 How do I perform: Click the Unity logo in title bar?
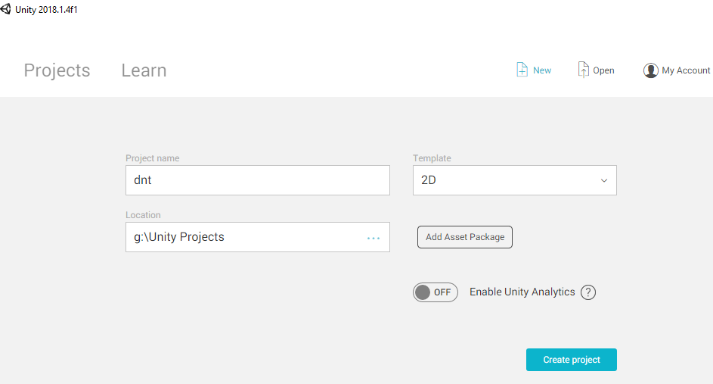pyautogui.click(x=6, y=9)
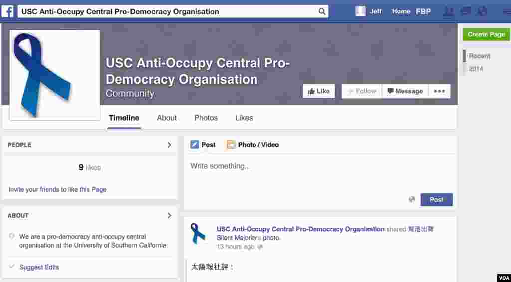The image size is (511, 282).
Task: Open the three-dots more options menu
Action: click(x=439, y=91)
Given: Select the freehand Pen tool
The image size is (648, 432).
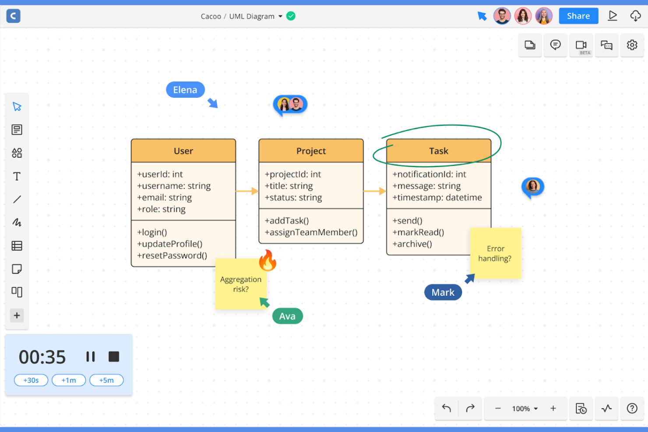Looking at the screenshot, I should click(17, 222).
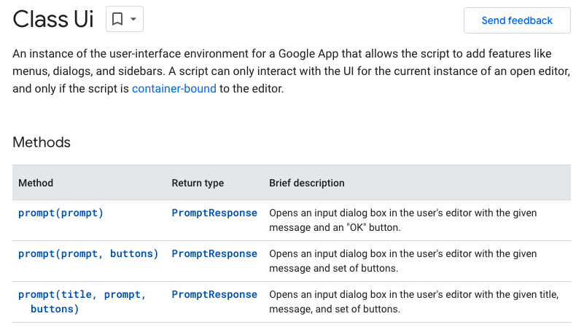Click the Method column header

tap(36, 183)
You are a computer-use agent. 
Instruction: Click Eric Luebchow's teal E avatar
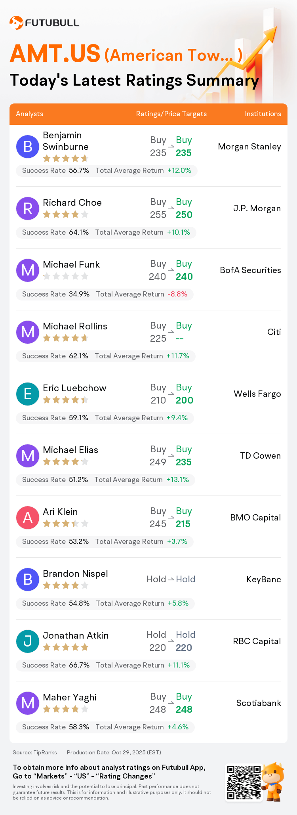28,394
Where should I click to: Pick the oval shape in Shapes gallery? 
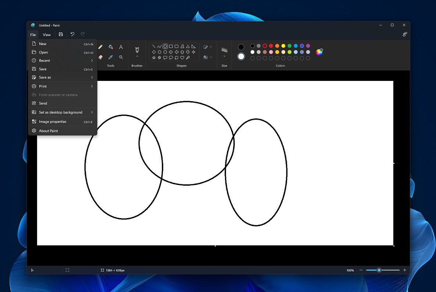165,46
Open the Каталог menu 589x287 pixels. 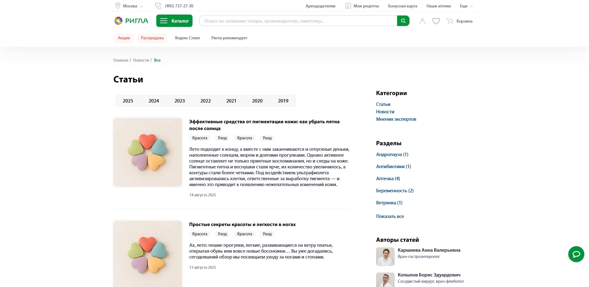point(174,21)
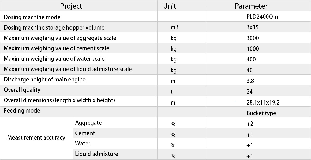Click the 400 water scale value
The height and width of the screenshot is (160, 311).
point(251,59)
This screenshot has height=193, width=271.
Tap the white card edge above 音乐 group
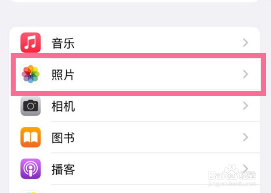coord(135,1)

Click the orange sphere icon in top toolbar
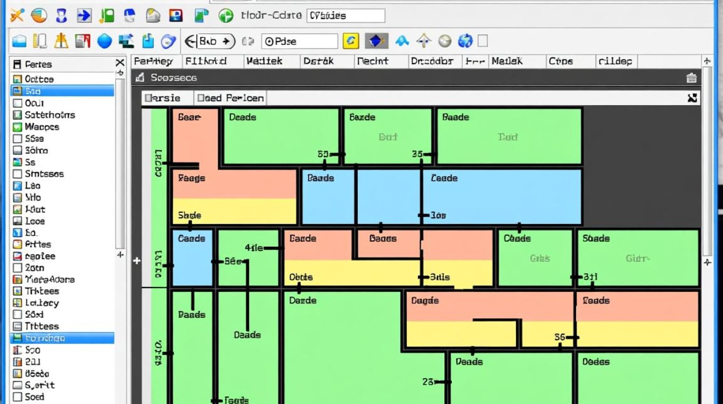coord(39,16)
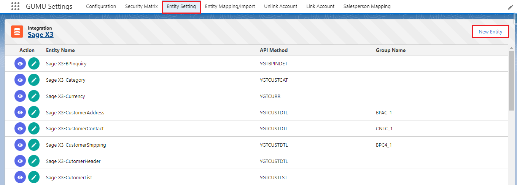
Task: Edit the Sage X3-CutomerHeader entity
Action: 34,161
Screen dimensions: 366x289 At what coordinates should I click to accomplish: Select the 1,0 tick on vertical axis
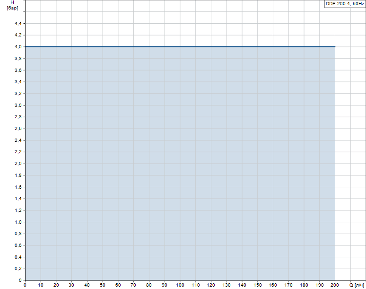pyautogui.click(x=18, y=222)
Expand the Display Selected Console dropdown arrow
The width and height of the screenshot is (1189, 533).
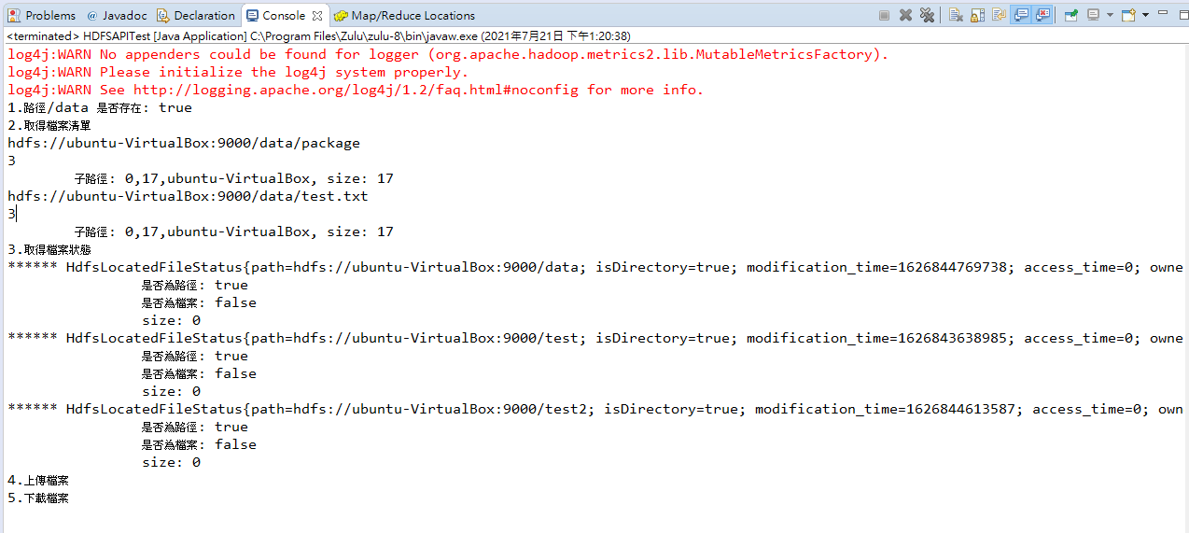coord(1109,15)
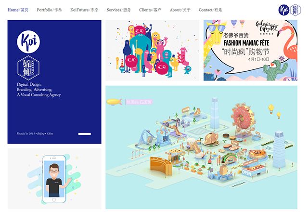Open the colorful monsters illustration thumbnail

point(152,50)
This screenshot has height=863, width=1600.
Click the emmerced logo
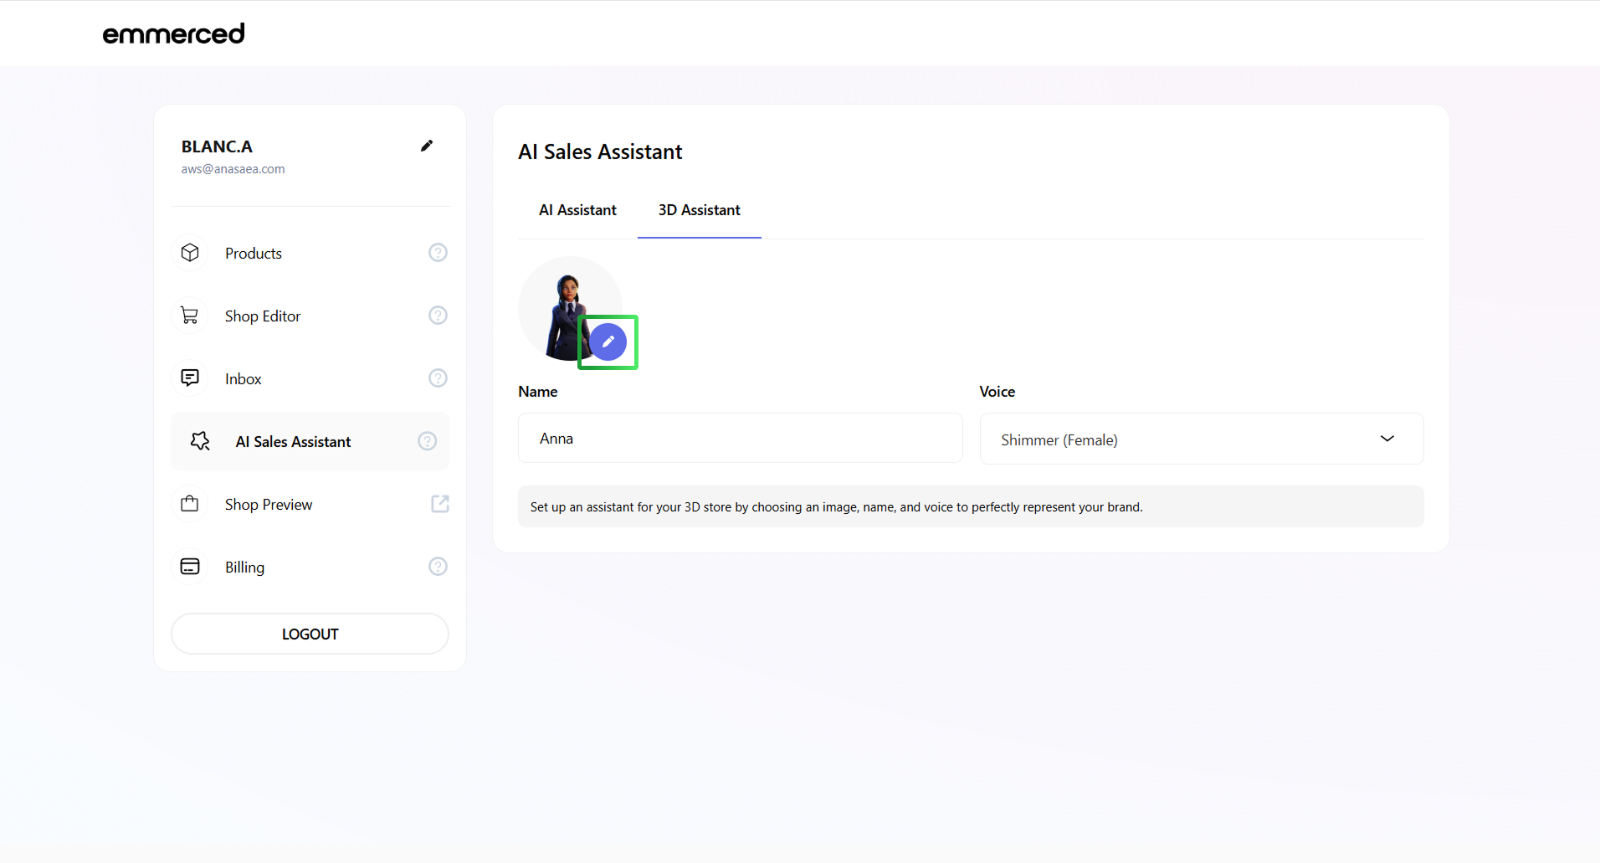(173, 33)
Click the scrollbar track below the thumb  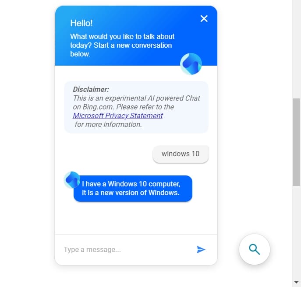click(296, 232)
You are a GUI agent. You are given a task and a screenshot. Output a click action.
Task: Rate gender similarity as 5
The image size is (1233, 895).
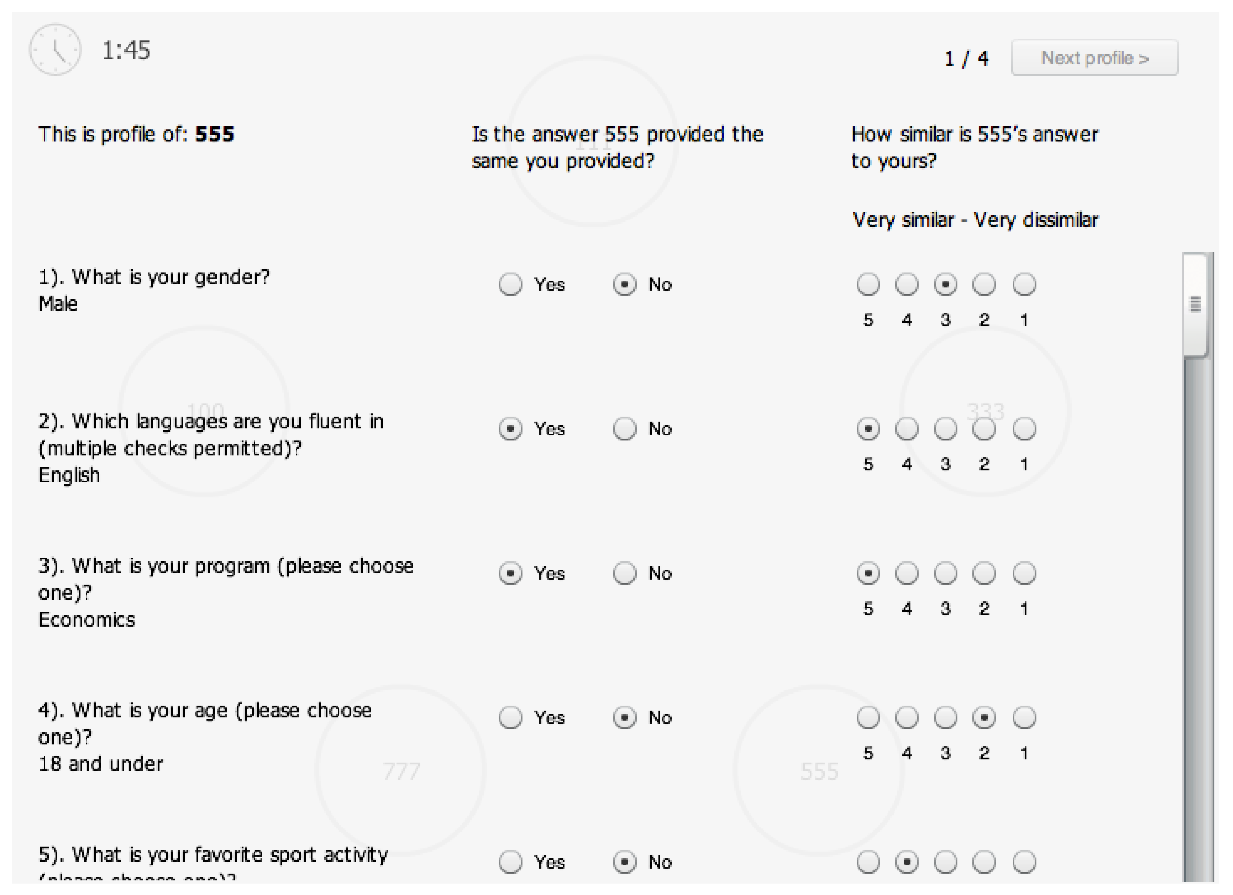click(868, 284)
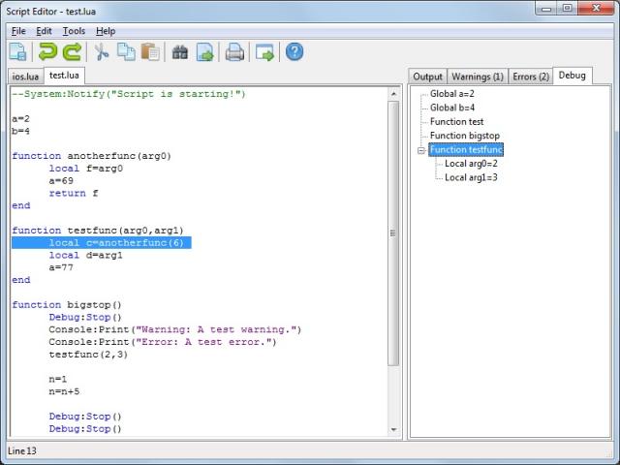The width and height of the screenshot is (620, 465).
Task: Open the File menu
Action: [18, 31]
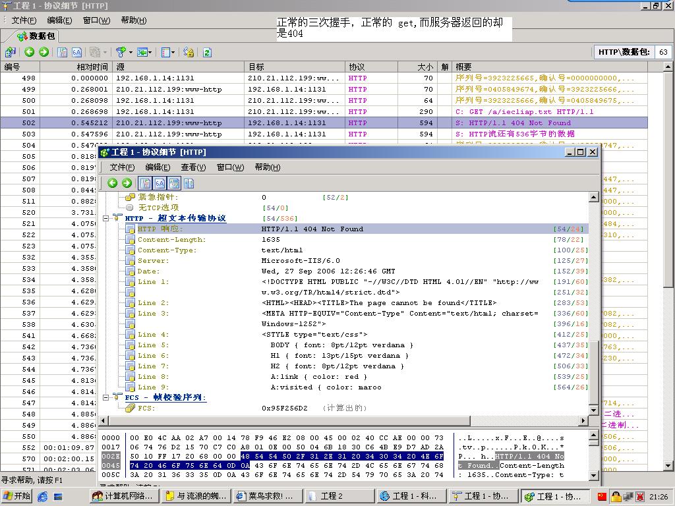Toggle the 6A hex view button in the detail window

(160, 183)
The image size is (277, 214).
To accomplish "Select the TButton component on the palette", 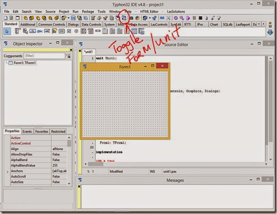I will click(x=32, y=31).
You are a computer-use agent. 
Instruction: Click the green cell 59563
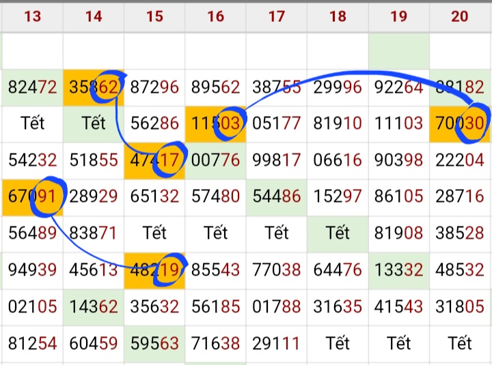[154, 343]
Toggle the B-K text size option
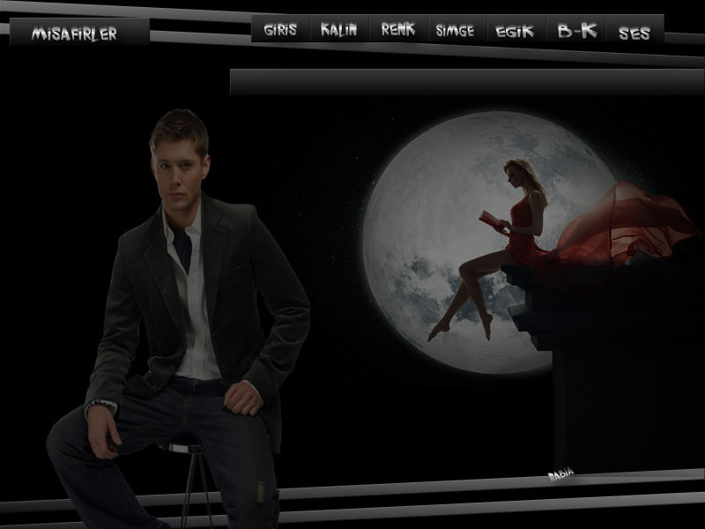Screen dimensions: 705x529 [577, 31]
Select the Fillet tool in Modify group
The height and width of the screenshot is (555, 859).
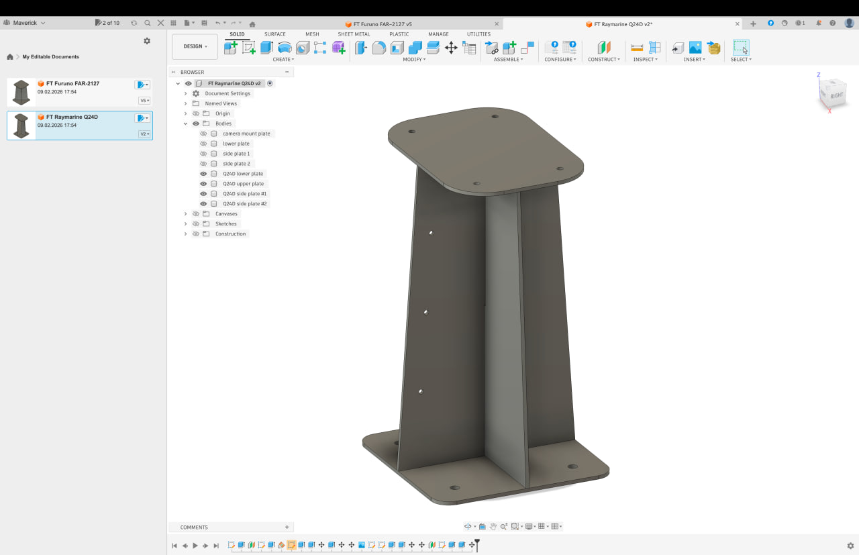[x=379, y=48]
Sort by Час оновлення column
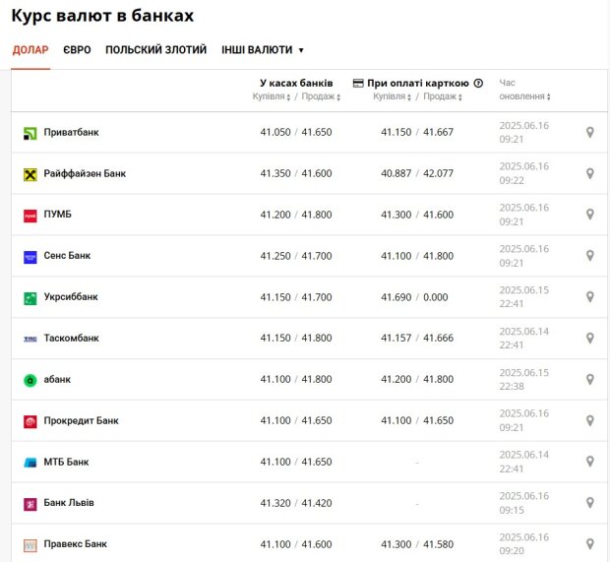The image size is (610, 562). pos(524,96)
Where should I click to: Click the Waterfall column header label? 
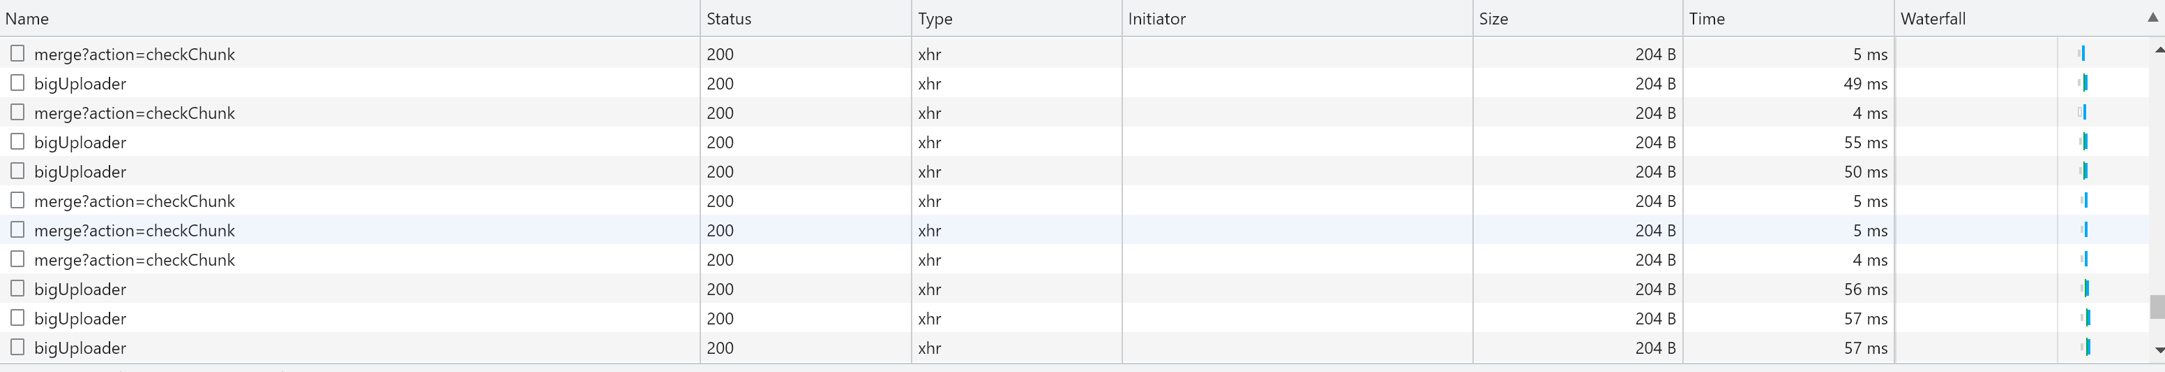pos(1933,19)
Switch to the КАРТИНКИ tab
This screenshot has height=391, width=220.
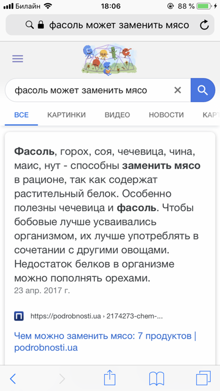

++++++

• [Work to be completed]: Return each line in the records that holds the string "This".

• [Exercise solution]:
This screenshot has height=193, width=271.
This screenshot has height=863, width=1600.
This screenshot has height=391, width=220.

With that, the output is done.